First, craft adversarial examples for 10 randomly selected test samples and inspect them by plotting them.

$L_2$ attack:

In [None]:
test_loader = DataLoader(mnist_testset, batch_size = 10, shuffle=True)
x,y = next(iter(test_loader))
x = x.clone().detach().requires_grad_(True)

device = model.device()

x, y = x.to(device), y.to(device)

logits = model(x)

x_pert_l2 = fast_gradient_attack(logits=logits, x=x, y=y, epsilon=attack_args_l2["epsilon"], norm=attack_args_l2["norm"],
                         loss_fn=torch.nn.functional.cross_entropy)

y_pert_l2 = torch.argmax(model(x_pert_l2).cpu(), dim=1)

$L_\infty$ attack:

In [None]:
x = x.clone().detach().requires_grad_(True)
logits = model(x)
x_pert_linf = fast_gradient_attack(logits=logits, x=x, y=y, epsilon=attack_args_linf["epsilon"], norm=attack_args_linf["norm"],
                         loss_fn=torch.nn.functional.cross_entropy)


y_pert_linf = torch.argmax(model(x_pert_linf).cpu(), dim=1)

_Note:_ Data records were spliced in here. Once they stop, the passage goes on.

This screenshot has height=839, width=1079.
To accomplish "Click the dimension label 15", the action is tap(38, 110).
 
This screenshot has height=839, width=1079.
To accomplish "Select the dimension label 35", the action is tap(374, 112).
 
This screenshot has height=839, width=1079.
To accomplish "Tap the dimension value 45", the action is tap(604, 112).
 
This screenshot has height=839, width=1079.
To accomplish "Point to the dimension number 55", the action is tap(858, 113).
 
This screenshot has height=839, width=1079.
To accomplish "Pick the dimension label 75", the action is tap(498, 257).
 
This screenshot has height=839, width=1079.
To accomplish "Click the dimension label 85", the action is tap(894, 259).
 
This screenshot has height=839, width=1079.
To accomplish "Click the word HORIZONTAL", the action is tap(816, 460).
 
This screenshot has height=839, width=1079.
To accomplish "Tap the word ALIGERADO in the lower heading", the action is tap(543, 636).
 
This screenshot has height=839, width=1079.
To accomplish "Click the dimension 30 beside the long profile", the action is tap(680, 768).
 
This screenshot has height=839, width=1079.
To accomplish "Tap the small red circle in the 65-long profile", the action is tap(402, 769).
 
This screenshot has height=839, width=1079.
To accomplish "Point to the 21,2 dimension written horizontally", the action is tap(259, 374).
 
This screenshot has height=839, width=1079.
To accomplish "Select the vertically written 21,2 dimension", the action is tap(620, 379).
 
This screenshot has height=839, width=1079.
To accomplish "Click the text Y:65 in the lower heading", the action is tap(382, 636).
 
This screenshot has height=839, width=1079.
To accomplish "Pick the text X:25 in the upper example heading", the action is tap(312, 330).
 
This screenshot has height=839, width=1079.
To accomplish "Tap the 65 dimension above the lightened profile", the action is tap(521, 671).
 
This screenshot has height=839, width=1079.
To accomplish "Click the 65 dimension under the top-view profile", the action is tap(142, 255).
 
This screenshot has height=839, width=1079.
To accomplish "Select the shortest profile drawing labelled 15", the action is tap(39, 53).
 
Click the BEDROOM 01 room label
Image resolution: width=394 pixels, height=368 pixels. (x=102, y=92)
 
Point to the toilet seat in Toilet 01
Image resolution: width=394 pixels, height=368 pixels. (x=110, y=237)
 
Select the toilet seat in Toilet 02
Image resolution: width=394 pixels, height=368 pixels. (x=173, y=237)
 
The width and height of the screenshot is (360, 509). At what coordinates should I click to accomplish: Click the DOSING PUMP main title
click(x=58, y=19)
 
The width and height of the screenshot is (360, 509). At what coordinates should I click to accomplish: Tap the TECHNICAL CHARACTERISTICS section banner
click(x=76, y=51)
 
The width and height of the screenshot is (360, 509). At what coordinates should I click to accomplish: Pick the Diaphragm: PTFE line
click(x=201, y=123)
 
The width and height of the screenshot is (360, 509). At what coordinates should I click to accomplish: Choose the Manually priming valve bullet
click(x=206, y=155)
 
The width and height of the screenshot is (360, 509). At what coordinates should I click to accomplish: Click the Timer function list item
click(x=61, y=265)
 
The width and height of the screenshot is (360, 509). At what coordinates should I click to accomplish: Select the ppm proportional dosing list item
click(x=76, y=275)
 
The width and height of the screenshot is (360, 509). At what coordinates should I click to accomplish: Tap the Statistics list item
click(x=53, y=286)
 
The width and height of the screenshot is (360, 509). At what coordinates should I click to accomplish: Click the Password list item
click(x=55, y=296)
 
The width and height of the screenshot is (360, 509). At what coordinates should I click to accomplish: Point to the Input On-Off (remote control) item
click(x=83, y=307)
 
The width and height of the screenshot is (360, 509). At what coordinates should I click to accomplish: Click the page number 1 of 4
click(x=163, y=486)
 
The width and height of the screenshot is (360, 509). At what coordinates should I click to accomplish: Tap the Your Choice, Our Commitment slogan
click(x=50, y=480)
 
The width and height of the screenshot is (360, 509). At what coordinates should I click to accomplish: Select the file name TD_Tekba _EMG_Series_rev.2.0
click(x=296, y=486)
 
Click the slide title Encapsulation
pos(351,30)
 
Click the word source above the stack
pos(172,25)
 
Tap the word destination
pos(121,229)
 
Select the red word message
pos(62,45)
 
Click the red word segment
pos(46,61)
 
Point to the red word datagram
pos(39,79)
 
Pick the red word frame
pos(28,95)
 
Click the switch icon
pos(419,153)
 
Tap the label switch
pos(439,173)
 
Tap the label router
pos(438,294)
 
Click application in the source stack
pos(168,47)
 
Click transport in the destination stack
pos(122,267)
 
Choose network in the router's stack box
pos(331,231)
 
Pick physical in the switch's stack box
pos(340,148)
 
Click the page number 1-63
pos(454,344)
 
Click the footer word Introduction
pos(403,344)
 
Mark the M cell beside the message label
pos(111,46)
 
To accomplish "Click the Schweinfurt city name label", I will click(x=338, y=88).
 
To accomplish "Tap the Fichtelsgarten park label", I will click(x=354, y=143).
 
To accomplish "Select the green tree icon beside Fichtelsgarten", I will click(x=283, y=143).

Visualize the adversarial examples and the model's prediction on them:

In [None]:
for ix in range(len(x)):
    plt.subplot(131)
    plt.imshow(x[ix,0].detach().cpu(), cmap="gray")
    plt.title(f"Label: {y[ix]}")
    
    plt.subplot(132)
    plt.imshow(x_pert_l2[ix,0].detach().cpu(), cmap="gray")
    plt.title(f"Predicted: {y_pert_l2[ix]}")
    
    plt.subplot(133)
    plt.imshow(x_pert_linf[ix,0].detach().cpu(), cmap="gray")
    plt.title(f"Predicted: {y_pert_linf[ix]}")
    plt.show()

### Quantitative evaluation
Perturb each test sample and compare the clean and perturbed accuracies.

$L_2$ perturbations:

In [None]:
perturbed_accuracy_l2 = predict_model(model, mnist_testset, batch_size=test_batch_size, attack_function=fast_gradient_attack, attack_args=attack_args_l2)

$L_\infty$ perturbations:

In [None]:
perturbed_accuracy_linf = predict_model(model, mnist_testset, batch_size=test_batch_size, attack_function=fast_gradient_attack, attack_args=attack_args_linf)

In [None]:
clean_accuracy # 0.9519

In [None]:
perturbed_accuracy_l2 # 0.0974

In [None]:
perturbed_accuracy_linf # 0.0274

In [None]:
attack_args_l1 = {"epsilon": 5, "norm": "1"}
perturbed_accuracy_l1 = predict_model(model, mnist_testset, batch_size=test_batch_size, attack_function=fast_gradient_attack, attack_args=attack_args_l1)
perturbed_accuracy_l1

#### In the remaining parts of this project we will be focusing on **$L_2$-based attacks only**.